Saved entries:
....................
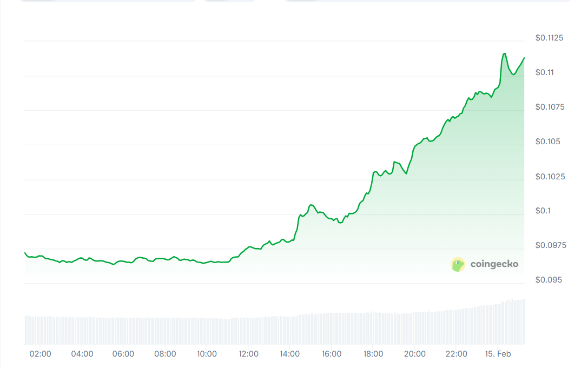This screenshot has height=369, width=588.
Task: Select the $0.11 price axis label
Action: click(545, 72)
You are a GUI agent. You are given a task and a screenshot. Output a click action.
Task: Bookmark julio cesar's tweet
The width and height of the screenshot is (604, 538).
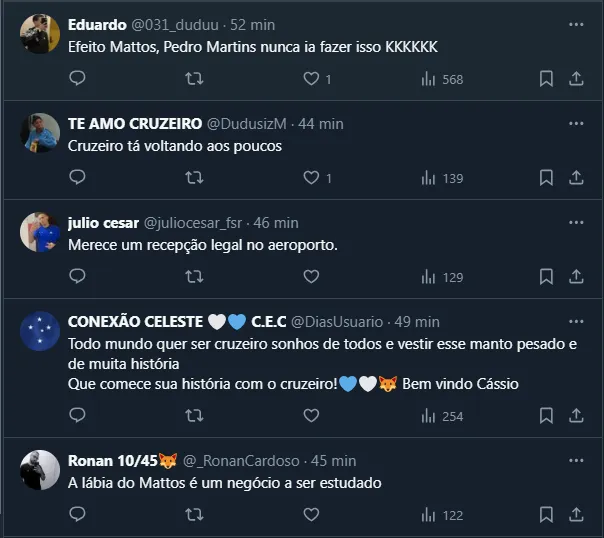point(546,277)
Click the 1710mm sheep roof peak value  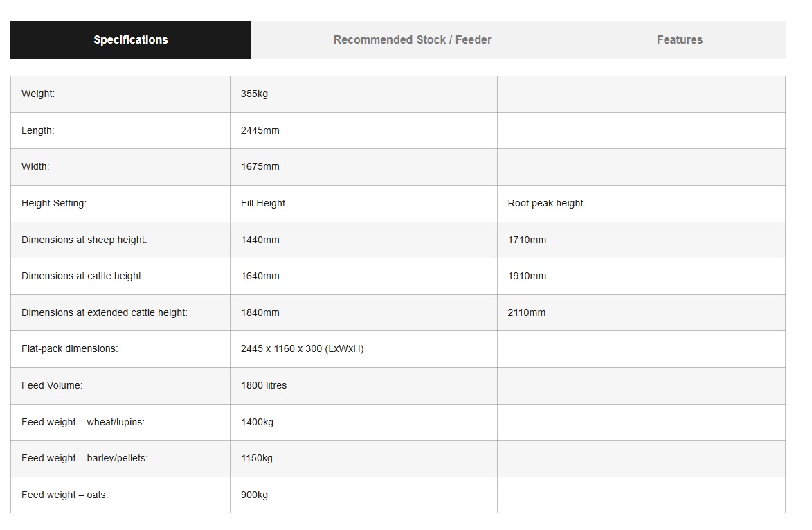tap(527, 240)
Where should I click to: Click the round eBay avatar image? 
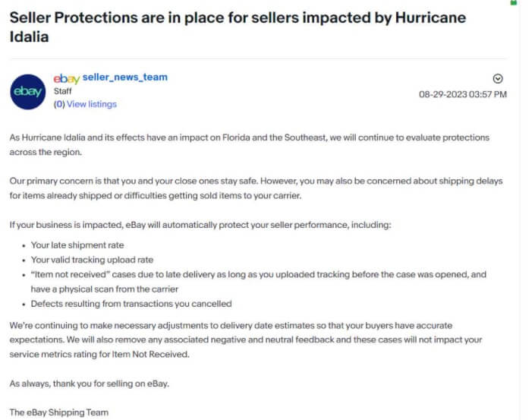(x=29, y=92)
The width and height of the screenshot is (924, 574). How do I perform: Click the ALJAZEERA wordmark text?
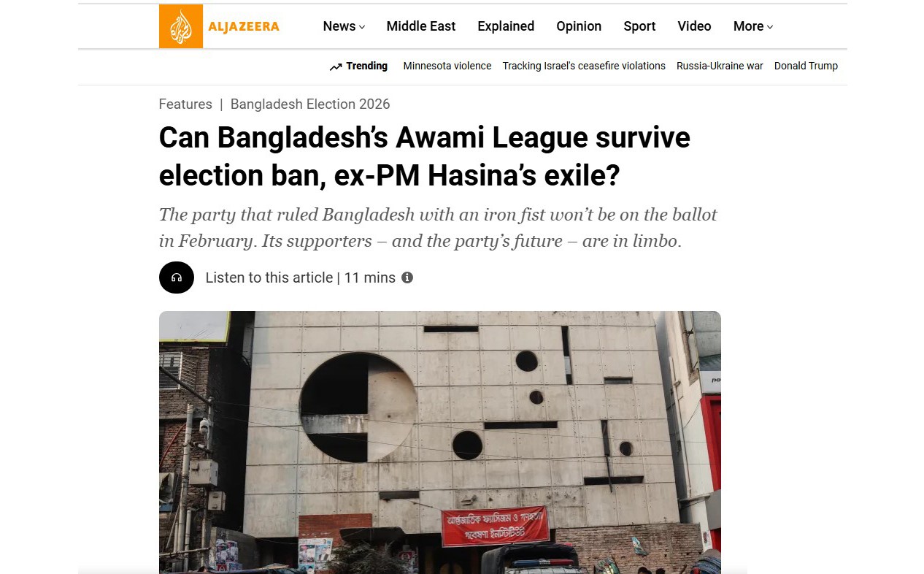244,27

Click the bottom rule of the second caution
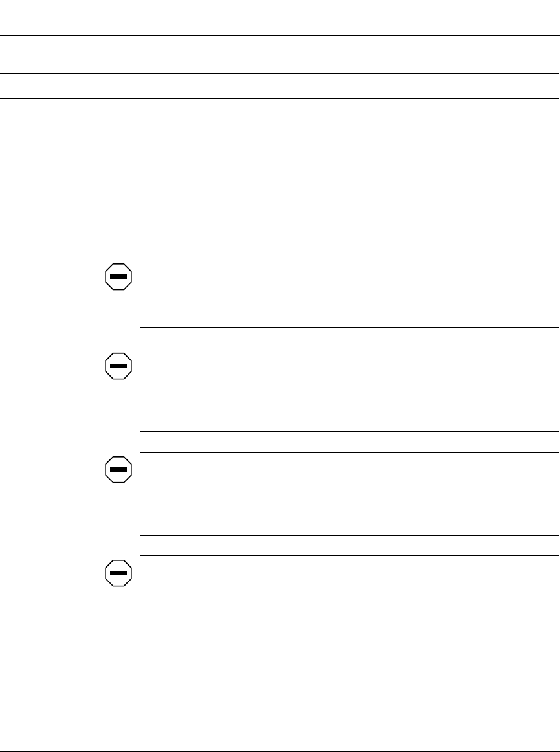350,432
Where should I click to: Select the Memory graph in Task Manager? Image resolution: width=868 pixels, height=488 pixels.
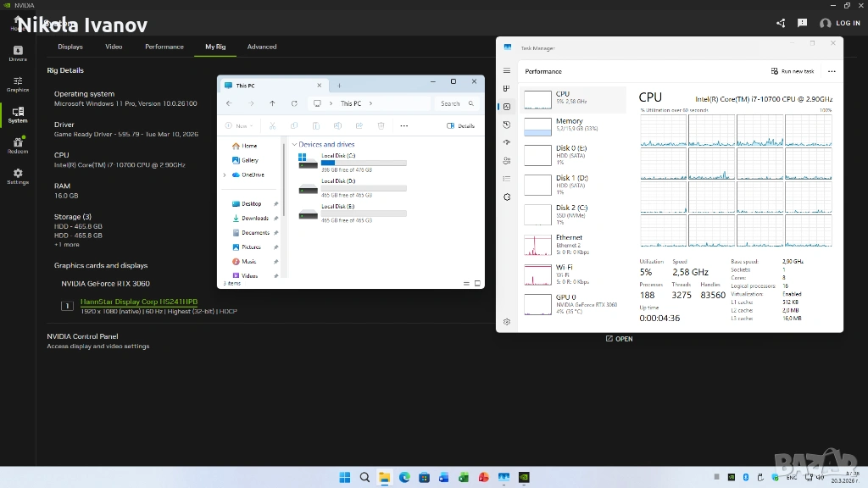coord(538,126)
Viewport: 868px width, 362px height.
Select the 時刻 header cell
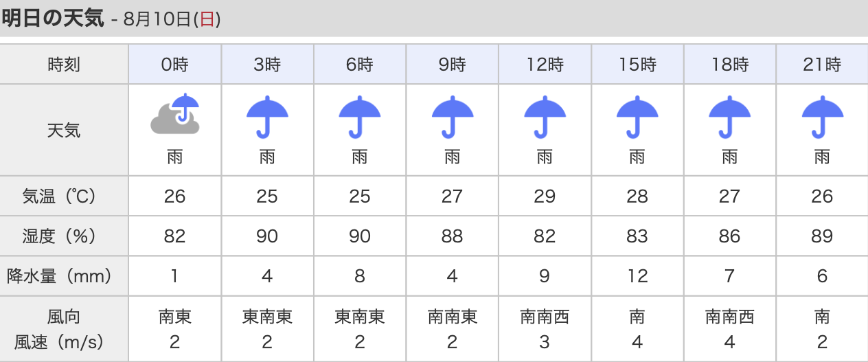tap(64, 65)
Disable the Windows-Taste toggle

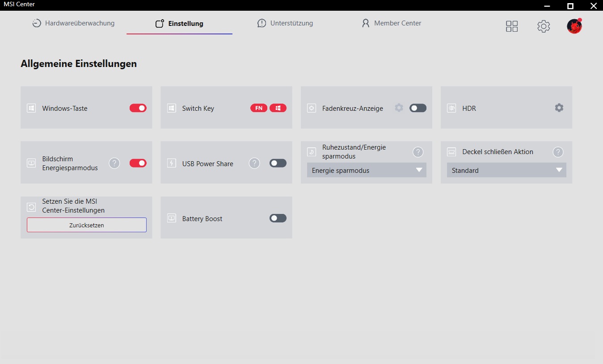(x=138, y=108)
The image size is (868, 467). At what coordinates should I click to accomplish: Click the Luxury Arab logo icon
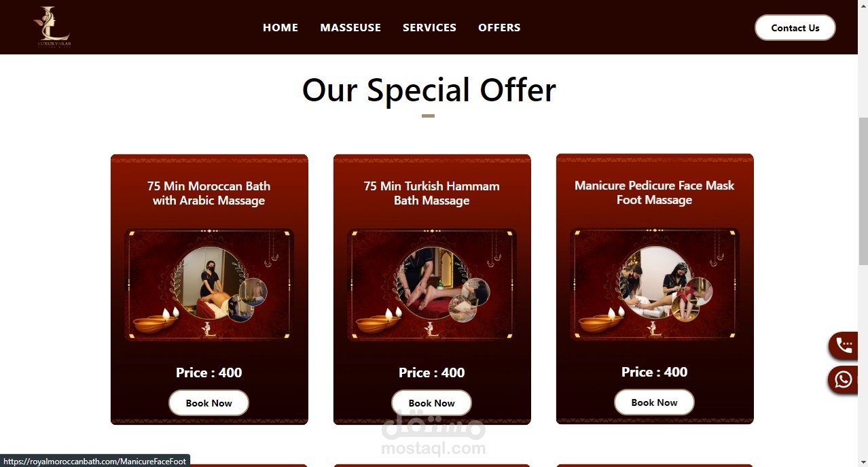52,27
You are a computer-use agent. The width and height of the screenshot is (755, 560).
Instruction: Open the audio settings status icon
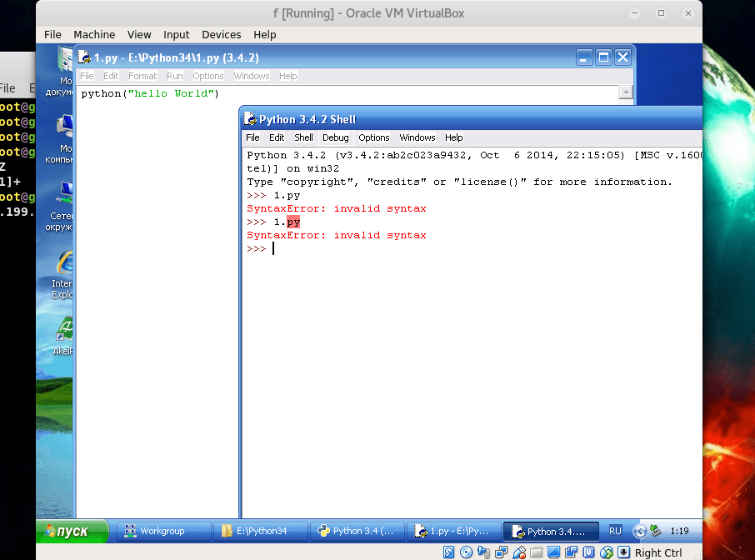pyautogui.click(x=484, y=553)

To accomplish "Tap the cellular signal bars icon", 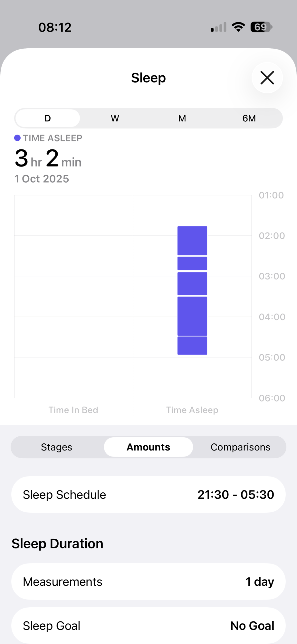I will tap(218, 27).
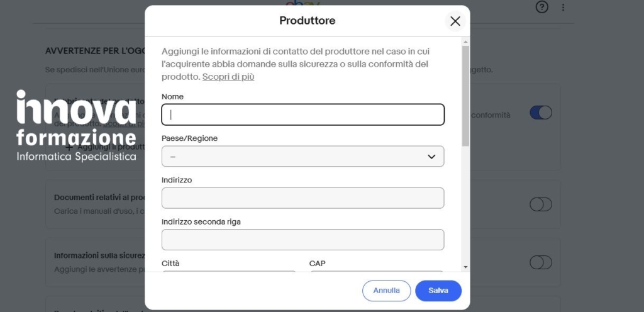Click the innova formazione logo
The height and width of the screenshot is (312, 644).
coord(76,126)
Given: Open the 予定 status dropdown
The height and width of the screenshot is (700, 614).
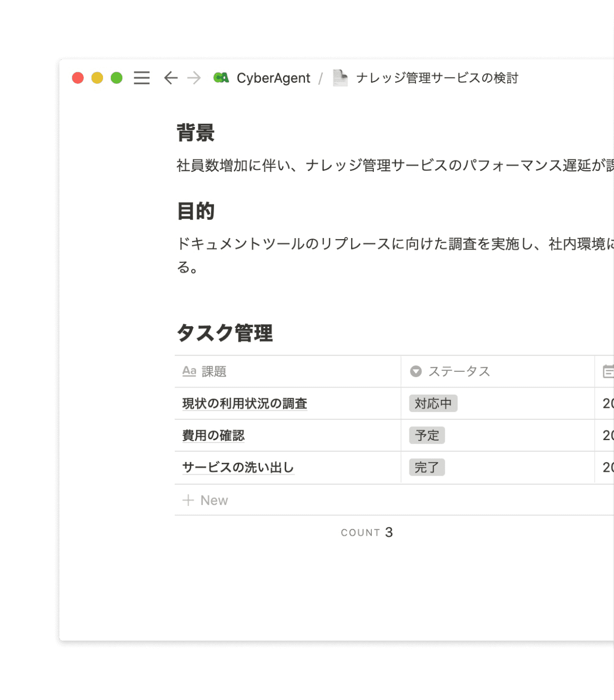Looking at the screenshot, I should pos(427,435).
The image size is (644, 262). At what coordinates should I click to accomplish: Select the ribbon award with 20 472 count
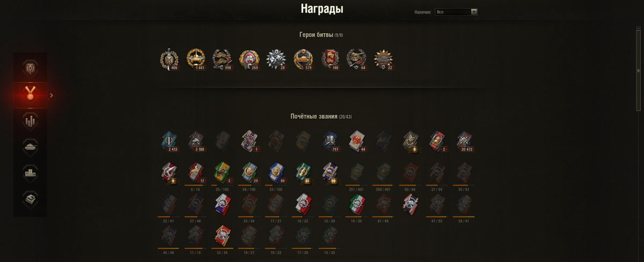click(464, 142)
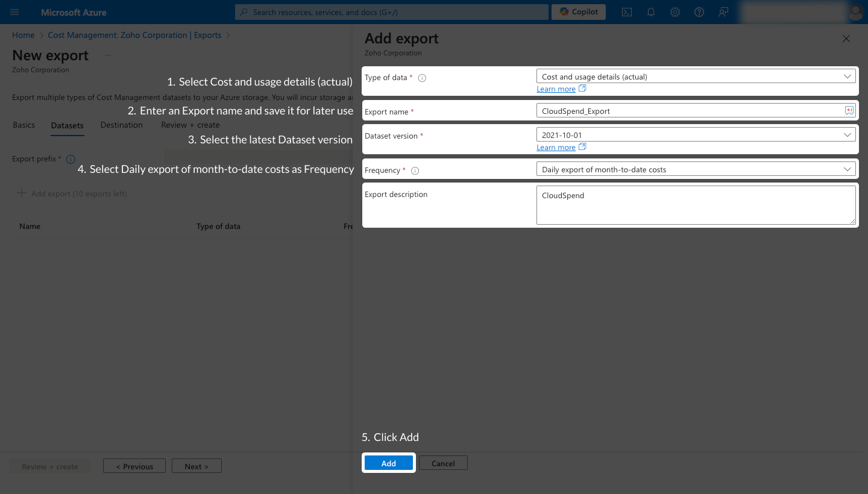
....................
### Work instructions
Copy the lines above that hold the word "agent".

### Reply to the exercise
You are a GUI agent. You are given a task and a screenshot. Output a click action.
You are a computer-use agent. The width and height of the screenshot is (755, 560).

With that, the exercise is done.